Studio executives want Hollywood to better understand bad storytelling

That’s fair.

When you think about building stories from multiple audiences, not just audiences of color, but gay audiences, disabled audiences, female audiences, I mean, we’ve seen a lot of evidence lately at the box office shows how difficult it is to build a movie. the film did not fare well with BIPOC and female audiences. Unfortunately, we don’t have a lot of data on gay and disabled audiences from a box office perspective, but everything I’m reading tells me that as those audiences become more vocal, it’s unlikely success without them.

When we say we’re trying to broaden our commercial appeal, what we’re really saying is trying to give you many different entry points to reach different audiences from an authenticity standpoint. more real. So when they see that character in the trailer, they feel as though real thought has been put into it, as opposed to what seems like a surface-level representation or icon doesn’t really give what you’re looking for.

What would you say to someone who calls Story Spark another AI tools studio forcing an already fractured industry?

There is no AI involved in Story Spark. The only thing that is working is your brain.

Original AI.

Right. Practical intelligence. One thing about my time working in tech is learning how to build scalable solutions that everyone can use. You are not uploading a script. You’re taking a script that you know well and you’re asking yourself a set of questions about it, or you’re asking your creative collaborators a set of questions about it. As for the idea of ​​studios forcing everything into a fractured market, I think one of the lessons for me from strikes are extremely discerning consumers, and part of the role of studios in good partnerships with storytellers is to find places for constructive, debate and positive dialogue. If the studio executive agrees to everything and there are no notes, it probably won’t be the best movie. Same thing with narrators—you don’t have to take every note, but you can’t help but take notes.

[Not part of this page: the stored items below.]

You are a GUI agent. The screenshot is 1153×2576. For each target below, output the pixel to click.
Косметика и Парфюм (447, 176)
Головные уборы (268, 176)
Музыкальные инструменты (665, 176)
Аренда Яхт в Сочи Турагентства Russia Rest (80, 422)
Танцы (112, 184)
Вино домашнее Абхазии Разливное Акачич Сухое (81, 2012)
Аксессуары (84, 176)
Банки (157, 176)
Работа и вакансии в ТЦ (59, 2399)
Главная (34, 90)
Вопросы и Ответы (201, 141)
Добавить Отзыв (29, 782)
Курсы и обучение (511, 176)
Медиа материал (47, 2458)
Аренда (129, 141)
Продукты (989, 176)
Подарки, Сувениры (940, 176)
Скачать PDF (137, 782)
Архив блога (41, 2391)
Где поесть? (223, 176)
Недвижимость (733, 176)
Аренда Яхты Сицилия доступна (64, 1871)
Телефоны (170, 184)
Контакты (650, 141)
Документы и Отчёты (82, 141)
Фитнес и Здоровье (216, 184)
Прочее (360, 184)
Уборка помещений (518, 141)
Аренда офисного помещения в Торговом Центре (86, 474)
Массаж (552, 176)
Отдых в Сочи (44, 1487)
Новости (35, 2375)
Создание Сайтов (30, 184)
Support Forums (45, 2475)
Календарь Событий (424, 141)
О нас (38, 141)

Because if you don’t, what will happen?

In my opinion, there’s nothing worse than showing up on opening weekend and suddenly having stories related to your movie that were never developed. We want to eliminate that problem and frontload those conversations.

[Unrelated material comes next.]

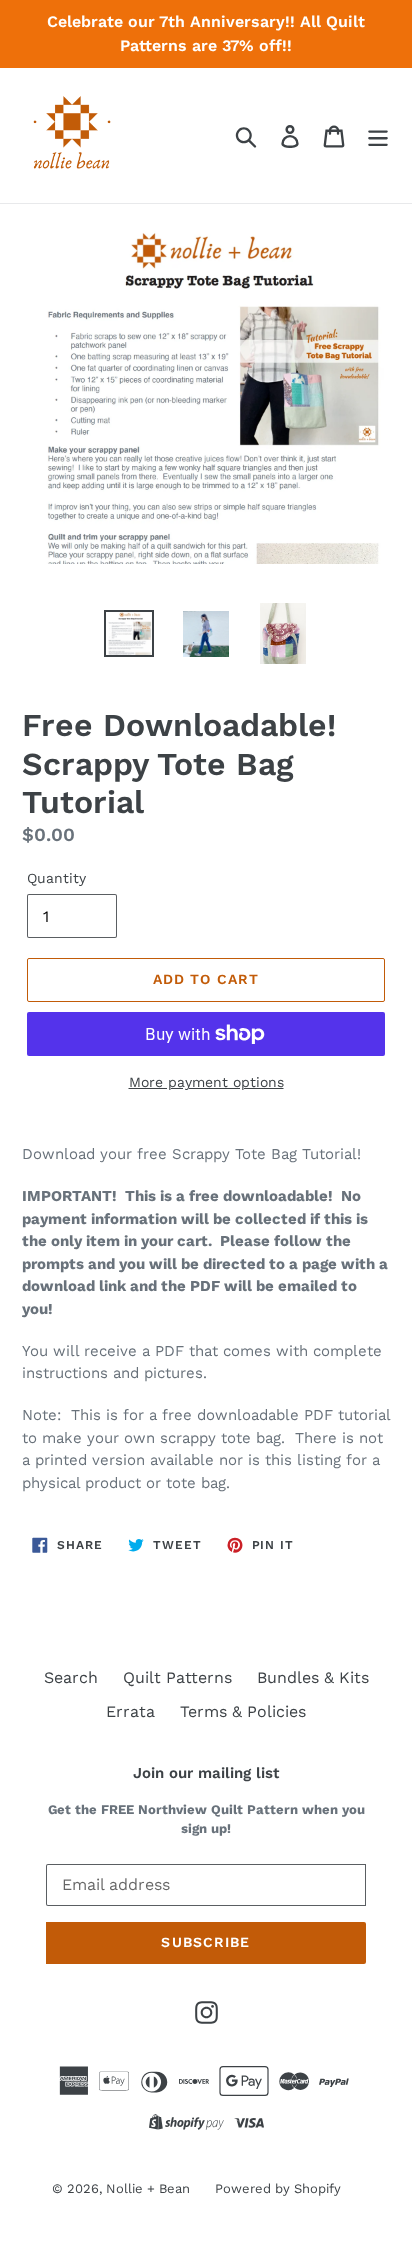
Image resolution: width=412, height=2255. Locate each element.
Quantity (56, 878)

Story Spark isn’t AI, but AI is still coming to Hollywood. OpenAI is attracting many major studios with Sora, a text-based video creation tool. Many filmmakers have reservations about the use of AI and its consequences. Do you think those reservations are reasonable?

What always happens when new technologies come online is that there is immediate, Oh my God, VCRs mean no one will go to the movies anymore. And then we realized, no, actually we still like to go out and do those things. Streaming means the album will never be heard again. And it seems like, no, actually, we still enjoy hearing an artist’s work from start to finish. That’s how I listen cowboy Carter and to Renaissance. While the fear is reasonable, I think it would create really smart limitations.

What’s wrong?

We as humans, but also as creators, can always navigate and take advantage of our interests, no matter what these different technologies are. I don’t see any evidence that AI will be significantly different in the long run. To those in the studio and the creative side—and everywhere in between—my invitation is to think about how AI is a tool in the toolbox, but it never replaces the person at the helm. tool. Because we have knives, does that mean we’re useless now? Are not. I can cut those faster instead of having to tear the chicken into pieces. I’m still a chef.